● **About this task**:
The answer should hold only the lines from the one containing "Hvilken plante er dette? (141, 836)" through the one containing "EN (307, 11)" in the entries below, copied exactly, without pictures.

● **Material supplied**:
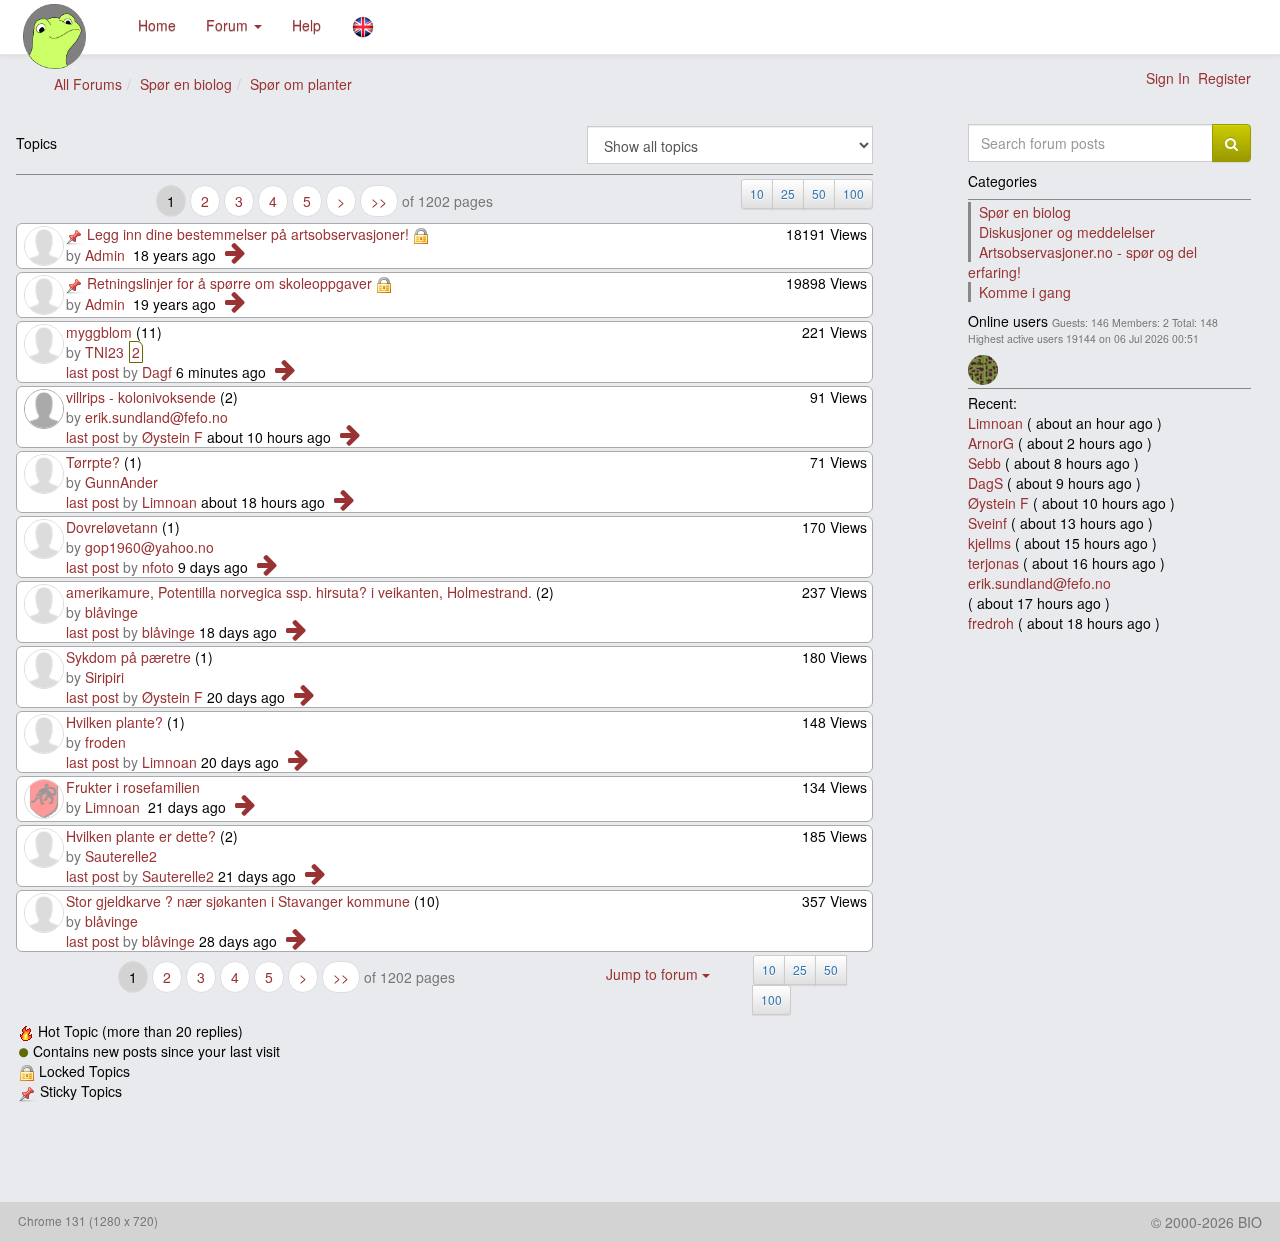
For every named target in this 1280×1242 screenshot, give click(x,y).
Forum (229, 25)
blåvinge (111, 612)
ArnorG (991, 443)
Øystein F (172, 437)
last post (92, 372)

---

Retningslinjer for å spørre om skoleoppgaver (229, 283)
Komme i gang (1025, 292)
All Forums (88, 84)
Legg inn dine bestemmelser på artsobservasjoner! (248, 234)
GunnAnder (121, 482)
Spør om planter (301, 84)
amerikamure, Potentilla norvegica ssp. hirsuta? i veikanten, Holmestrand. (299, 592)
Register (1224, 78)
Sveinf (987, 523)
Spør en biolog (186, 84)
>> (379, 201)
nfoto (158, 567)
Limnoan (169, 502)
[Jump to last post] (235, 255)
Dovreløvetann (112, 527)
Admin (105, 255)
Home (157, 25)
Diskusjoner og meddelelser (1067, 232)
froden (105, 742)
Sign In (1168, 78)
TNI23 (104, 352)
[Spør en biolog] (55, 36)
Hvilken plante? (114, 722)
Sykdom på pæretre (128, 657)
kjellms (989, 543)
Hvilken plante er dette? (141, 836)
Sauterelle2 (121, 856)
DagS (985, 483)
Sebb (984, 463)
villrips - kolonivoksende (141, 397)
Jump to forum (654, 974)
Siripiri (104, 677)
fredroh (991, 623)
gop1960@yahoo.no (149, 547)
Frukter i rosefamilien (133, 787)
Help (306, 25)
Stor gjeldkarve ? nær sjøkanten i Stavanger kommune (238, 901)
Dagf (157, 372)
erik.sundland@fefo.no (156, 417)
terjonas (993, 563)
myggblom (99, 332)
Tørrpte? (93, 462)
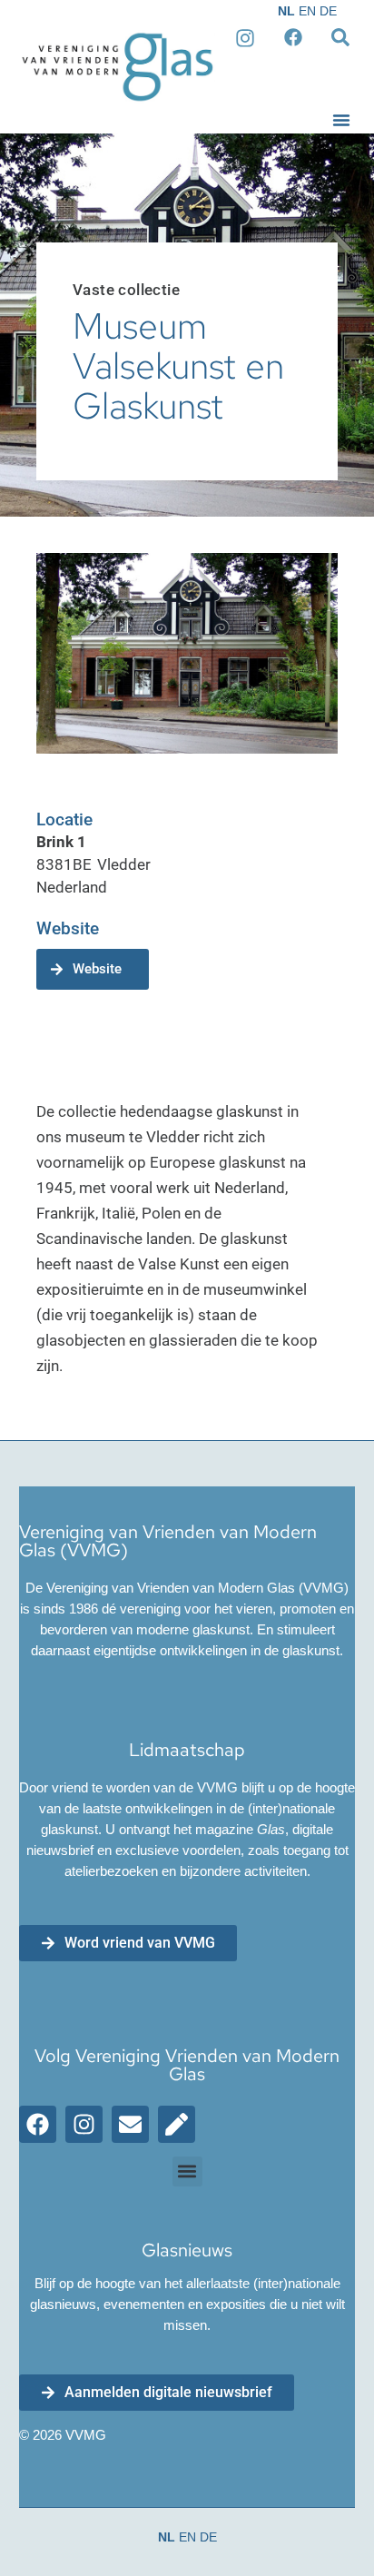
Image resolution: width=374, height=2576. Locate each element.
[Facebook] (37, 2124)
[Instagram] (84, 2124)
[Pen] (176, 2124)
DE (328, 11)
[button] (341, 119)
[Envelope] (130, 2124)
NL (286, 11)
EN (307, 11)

● **Exercise output**:
Hvilken plante er dette? (141, 836)
Sauterelle2 (121, 856)
DagS (985, 483)
Sebb (984, 463)
villrips - kolonivoksende (141, 397)
Jump to forum (654, 974)
Siripiri (104, 677)
fredroh (991, 623)
gop1960@yahoo.no (149, 547)
Frukter i rosefamilien (133, 787)
Help (306, 25)
Stor gjeldkarve ? nær sjøkanten i Stavanger kommune (238, 901)
Dagf (157, 372)
erik.sundland@fefo.no (156, 417)
terjonas (993, 563)
myggblom (99, 332)
Tørrpte? (93, 462)
Image resolution: width=374, height=2576. Locate each element.
[Facebook] (37, 2124)
[Instagram] (84, 2124)
[Pen] (176, 2124)
DE (328, 11)
[button] (341, 119)
[Envelope] (130, 2124)
NL (286, 11)
EN (307, 11)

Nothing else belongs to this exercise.